Anayasa Mahkemesi de usulî kazanılmış hak kavramına ilişkin olarak, Yargıtay içtihadının kararlı ve yerleşik bir biçimde uygulandığını, bu içtihadın öngörülebilir, belirli ve ulaşılabilir olduğunda kuşku bulunmadığını, dolayısıyla bozma kararı sebebiyle nihai anlamda sonuçlanmış bir karardan söz edilemeyeceğine göre sonradan Anayasa Mahkemesinin iptal kararı gözetilerek karar verilmesinin hukukî belirlilik ilkesi yönünden sorun teşkil etmediğini belirtmiştir (Halil Kadri Buldanlıoğlu ve Necip Buldanlıoğlu, B. No: 2015/10533, 4.4.2018, § 56-63).

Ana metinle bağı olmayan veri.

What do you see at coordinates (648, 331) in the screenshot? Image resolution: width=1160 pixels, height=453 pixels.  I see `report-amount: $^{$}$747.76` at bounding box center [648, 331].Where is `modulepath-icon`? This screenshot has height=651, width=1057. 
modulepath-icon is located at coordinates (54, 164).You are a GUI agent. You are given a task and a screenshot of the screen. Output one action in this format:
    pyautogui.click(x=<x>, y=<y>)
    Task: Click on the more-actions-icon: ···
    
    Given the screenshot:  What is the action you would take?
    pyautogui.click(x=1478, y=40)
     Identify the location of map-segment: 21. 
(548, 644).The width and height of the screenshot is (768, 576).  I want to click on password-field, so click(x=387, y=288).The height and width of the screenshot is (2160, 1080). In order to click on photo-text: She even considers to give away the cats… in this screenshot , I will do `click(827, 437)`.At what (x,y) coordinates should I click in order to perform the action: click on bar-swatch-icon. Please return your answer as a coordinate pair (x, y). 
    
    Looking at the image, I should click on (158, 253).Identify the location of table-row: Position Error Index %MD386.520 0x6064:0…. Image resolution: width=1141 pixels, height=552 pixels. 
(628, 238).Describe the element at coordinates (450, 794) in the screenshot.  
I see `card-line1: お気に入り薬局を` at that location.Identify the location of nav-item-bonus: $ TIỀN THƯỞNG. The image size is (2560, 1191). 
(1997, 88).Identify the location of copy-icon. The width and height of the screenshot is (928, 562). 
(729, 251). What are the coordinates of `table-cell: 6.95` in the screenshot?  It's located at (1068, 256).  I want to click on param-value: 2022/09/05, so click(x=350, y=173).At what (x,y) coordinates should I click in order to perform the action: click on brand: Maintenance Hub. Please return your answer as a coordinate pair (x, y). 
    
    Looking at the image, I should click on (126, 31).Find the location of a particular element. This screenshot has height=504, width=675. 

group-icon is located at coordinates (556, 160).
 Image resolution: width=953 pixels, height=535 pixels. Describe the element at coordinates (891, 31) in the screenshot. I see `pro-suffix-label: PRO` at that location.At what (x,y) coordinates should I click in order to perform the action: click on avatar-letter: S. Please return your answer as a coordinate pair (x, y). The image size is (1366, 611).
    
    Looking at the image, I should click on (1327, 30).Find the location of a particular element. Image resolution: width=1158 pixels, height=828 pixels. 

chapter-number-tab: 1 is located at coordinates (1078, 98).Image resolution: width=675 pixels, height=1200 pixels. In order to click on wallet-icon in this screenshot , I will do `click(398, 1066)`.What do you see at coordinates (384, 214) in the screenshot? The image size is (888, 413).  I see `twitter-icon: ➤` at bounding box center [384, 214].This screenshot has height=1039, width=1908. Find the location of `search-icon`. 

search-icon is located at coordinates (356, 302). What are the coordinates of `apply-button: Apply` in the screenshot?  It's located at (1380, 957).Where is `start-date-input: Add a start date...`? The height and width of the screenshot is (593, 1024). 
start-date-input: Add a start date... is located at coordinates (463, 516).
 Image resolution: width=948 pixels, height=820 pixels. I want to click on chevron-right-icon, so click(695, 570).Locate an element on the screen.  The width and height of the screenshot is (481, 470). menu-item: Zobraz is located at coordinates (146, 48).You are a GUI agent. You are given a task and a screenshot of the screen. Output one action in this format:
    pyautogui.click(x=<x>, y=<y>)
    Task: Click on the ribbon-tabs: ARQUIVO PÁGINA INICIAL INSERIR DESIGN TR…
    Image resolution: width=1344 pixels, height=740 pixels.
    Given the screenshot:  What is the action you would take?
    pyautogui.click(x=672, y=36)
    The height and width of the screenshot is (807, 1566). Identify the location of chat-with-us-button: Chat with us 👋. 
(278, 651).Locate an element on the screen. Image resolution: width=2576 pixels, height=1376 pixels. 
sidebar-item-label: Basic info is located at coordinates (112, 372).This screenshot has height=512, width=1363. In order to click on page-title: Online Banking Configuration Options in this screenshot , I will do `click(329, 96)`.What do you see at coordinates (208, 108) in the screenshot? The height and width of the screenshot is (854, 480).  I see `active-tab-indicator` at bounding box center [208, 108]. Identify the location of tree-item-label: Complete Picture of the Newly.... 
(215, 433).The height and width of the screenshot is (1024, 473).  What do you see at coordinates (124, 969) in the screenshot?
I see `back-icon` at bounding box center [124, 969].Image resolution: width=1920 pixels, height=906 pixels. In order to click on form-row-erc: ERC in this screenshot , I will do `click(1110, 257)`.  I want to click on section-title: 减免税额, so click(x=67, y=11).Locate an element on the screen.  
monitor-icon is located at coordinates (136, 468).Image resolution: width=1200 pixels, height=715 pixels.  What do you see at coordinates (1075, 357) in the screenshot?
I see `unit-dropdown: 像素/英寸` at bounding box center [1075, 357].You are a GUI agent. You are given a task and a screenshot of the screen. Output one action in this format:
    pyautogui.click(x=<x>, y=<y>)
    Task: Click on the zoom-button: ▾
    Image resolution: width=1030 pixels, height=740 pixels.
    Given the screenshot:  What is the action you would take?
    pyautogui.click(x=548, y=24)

Yapılan açıklamalar ışığında somut olaya gelince, her ne kadar İlk Derece Mahkemesince davanın hak düşürücü süre nedeniyle reddine ilişkin olarak verilen ilk karar, Yargıtay 1. Hukuk Dairesinin 21.06.2010 tarihli ve 2010/3604 Esas, 2010/7223 Karar sayılı bozma kararı kapsamı dışında kalmış ise de hak düşürücü sürenin dayanağını oluşturan yasal düzenleme eldeki dava sonuçlanıp kesinleşmeden Anayasa Mahkemesi tarafından iptal edildiğinden, iptal kararı sonucu oluşan durumun 28.06.1960 tarihli ve 21/9 sayılı YİBK’da belirtildiği gibi maddi anlamda kesinleşmemiş ve derdest olan eldeki davaya uygulanması zorunlu olup, davalı yararına oluşmuş bir usulî kazanılmış haktan bahsedilmesi mümkün olmadığından Dairemiz kararının usul ve kanuna uygun olduğunun anlaşılmasına göre dosyanın temyiz incelemesi için Yargıtay Hukuk Genel Kuruluna gönderilmesine karar verilmesi gerekmiştir.
KARAR
Açıklanan sebeple;
Dosyanın YARGITAY HUKUK GENEL KURULUNA GÖNDERİLMESİNE,23.02.2023 tarihinde oy birliğiyle karar verildi.